§ YOUR GOAL
The output should be the line containing "Instruction: Click the plus" and every later line of the records, exactly as written, and nothing else.

§ RAW DATA
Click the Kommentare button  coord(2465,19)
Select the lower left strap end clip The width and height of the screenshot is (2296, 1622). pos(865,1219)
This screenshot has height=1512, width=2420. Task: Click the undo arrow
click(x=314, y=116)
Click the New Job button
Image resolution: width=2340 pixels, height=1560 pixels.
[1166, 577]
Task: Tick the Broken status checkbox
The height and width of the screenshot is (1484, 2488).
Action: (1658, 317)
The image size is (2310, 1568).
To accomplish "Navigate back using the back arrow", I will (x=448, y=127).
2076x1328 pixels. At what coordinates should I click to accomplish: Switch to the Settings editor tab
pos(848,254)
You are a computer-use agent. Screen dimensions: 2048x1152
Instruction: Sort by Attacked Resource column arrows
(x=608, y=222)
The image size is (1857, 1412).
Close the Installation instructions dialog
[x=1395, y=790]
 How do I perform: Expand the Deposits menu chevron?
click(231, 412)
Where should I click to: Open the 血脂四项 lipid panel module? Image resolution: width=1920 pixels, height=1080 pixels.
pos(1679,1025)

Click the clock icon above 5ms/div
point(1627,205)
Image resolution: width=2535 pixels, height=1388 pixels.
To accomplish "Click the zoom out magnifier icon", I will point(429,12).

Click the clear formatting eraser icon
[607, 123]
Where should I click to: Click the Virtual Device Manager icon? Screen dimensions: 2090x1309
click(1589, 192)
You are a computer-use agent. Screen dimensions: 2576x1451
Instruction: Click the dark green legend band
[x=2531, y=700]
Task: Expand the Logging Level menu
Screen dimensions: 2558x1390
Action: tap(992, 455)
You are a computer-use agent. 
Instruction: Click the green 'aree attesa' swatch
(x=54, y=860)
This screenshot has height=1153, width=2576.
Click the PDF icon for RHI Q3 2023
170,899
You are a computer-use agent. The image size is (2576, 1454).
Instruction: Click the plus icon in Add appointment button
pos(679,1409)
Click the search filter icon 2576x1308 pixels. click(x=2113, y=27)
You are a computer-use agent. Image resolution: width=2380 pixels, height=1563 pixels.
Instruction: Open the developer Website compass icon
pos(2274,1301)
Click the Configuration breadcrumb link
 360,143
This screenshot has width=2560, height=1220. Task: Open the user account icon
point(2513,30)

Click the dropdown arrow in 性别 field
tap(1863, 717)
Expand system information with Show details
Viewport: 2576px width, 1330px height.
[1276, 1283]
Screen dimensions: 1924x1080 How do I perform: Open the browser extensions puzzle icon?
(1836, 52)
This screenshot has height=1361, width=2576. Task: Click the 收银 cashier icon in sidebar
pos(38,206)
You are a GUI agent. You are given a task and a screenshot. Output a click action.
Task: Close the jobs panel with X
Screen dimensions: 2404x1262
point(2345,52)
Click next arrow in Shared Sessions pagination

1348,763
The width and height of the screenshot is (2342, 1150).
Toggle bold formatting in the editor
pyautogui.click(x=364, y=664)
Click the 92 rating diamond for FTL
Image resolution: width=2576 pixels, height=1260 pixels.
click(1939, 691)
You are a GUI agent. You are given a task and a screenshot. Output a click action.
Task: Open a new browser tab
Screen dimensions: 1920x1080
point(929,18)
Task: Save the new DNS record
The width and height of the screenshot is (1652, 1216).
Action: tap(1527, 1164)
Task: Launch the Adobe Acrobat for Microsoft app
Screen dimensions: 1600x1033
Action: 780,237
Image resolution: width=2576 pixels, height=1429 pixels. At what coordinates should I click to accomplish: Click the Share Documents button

§ RESULT OF THIS TASK
Instruction: Click the plus icon in Add appointment button
pos(679,1409)
Click the search filter icon 2576x1308 pixels. click(x=2113, y=27)
You are a computer-use agent. Image resolution: width=2380 pixels, height=1563 pixels.
Instruction: Open the developer Website compass icon
pos(2274,1301)
Click the Configuration breadcrumb link
 360,143
This screenshot has width=2560, height=1220. Task: Open the user account icon
point(2513,30)

Click the dropdown arrow in 性别 field
tap(1863, 717)
Expand system information with Show details
Viewport: 2576px width, 1330px height.
[1276, 1283]
Screen dimensions: 1924x1080 How do I perform: Open the browser extensions puzzle icon?
(1836, 52)
This screenshot has height=1361, width=2576. Task: Click the 收银 cashier icon in sidebar
pos(38,206)
You are a GUI agent. You are given a task and a screenshot. Output a click action.
Task: Close the jobs panel with X
Screen dimensions: 2404x1262
point(2345,52)
Click next arrow in Shared Sessions pagination

1348,763
The width and height of the screenshot is (2342, 1150).
Toggle bold formatting in the editor
pyautogui.click(x=364, y=664)
Click the 92 rating diamond for FTL
Image resolution: width=2576 pixels, height=1260 pixels.
click(1939, 691)
You are a GUI agent. You are given a task and a screenshot. Output a click action.
Task: Open a new browser tab
Screen dimensions: 1920x1080
point(929,18)
Task: Save the new DNS record
The width and height of the screenshot is (1652, 1216).
Action: tap(1527, 1164)
Task: Launch the Adobe Acrobat for Microsoft app
Screen dimensions: 1600x1033
Action: 780,237
Image resolution: width=2576 pixels, height=1429 pixels. At what coordinates should I click to accomplish: Click the Share Documents button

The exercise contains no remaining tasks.